Log truck burns

By Imran Ali

3 comments
WRITE-OFF: The truck driver had noticed what he thought was steam coming from the bonnet before the truck started to lose power. PHOTO/MICHAEL CUNNINGHAM
WRITE-OFF: The truck driver had noticed what he thought was steam coming from the bonnet before the truck started to lose power. PHOTO/MICHAEL CUNNINGHAM

Residents and passing motorists watched in horror yesterday as a fully laden logging truck was gutted by fire on its way to pick up a trailer.

The fire at the boundary of Whangarei and Far North districts on Pipiwai Rd about 11am caused about $4000 worth of damage to the road and disrupted north- and south-bound traffic for a couple of hours.

An electrical fault is believed to have caused the fire, which happened just hours after a meeting to discuss log truck safety concerns had convened in Whangarei.

The truck, owned by Rotorua Forest Haulage, was a write-off.

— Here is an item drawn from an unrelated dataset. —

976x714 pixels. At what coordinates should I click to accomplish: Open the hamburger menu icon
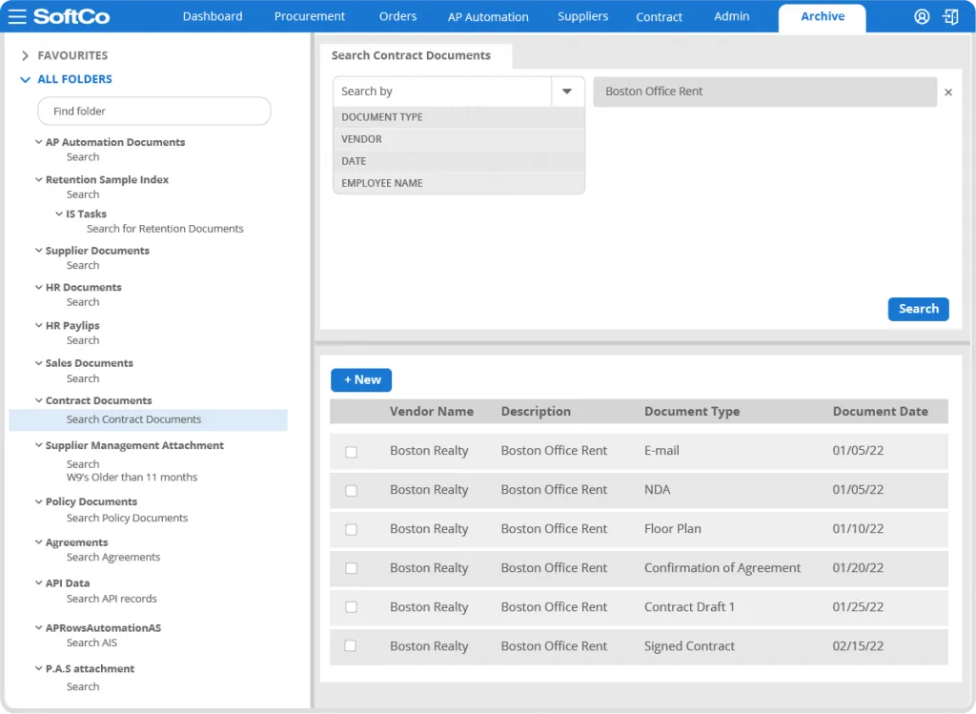click(17, 16)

Senior Constable John van Pomeren from the police's Commercial Vehicle Investigation Unit said the driver noticed what he thought was steam coming from the radiator, before the truck started to lose power.

He pulled over immediately and walked back to the cab where he saw flames.

Mr van Pomeren said the driver tried unsuccessfully to douse the flames using a fire extinguisher. The driver had been en route to collect a trailer.

The damaged logs were transferred to another truck and taken away.

Three fire engines from Whangarei and Kamo and an ambulance were sent to the scene.

By the time firefighters arrived the truck was totally engulfed but they prevented about 400 litres of diesel from running into a nearby stream.

Northland Regional Council and the Whangarei District Council were notified and roading contractors estimated damage to the road at $4000.

Jacqui Knight was driving back to Auckland from Kaikohe when she came across the fire. She called out to the driver to check whether he was okay before seeing him jumping out of the truck with a fire extinguisher, coughing and choking.

"I went down to the [Te Horo] school and phoned the ambulance because I thought the fire was out by this time.

"One of the teachers had a first-aid certificate and she went to assist the driver," said the Duffy Books in Homes employee.

A local, Kylie McLean, saw smoke from the farm about 11am and was stopped by police while driving north an hour later.

"There was really black smoke. I couldn't get through. Police said fire hoses and debris from the fire would probably puncture the tyres of my vehicle," she said.

Meanwhile, two Rollover Prevention Safer Journeys seminars in Whangarei to discuss ways logging truck rollovers could be prevented were attended by more than 180 truck drivers, transport operators and forestry owners. They were held on Thursday and yesterday as part of 33 seminars that have been organised by the Road Transport Forum NZ throughout the country.

Logging truck drivers and freight loaders were told about factors that could cause a truck to roll, including the influence of speed, centre of gravity, weight transfer and cornering forces.

Representatives from Unions Northland took the opportunity to launch a living wage campaign by waving banners outside Toll Stadium after the seminar finished yesterday morning. The union feels it is totally unacceptable for Class 5 logging truck drivers to be paid $16.60 an hour and believes the rate should be in the mid $20s.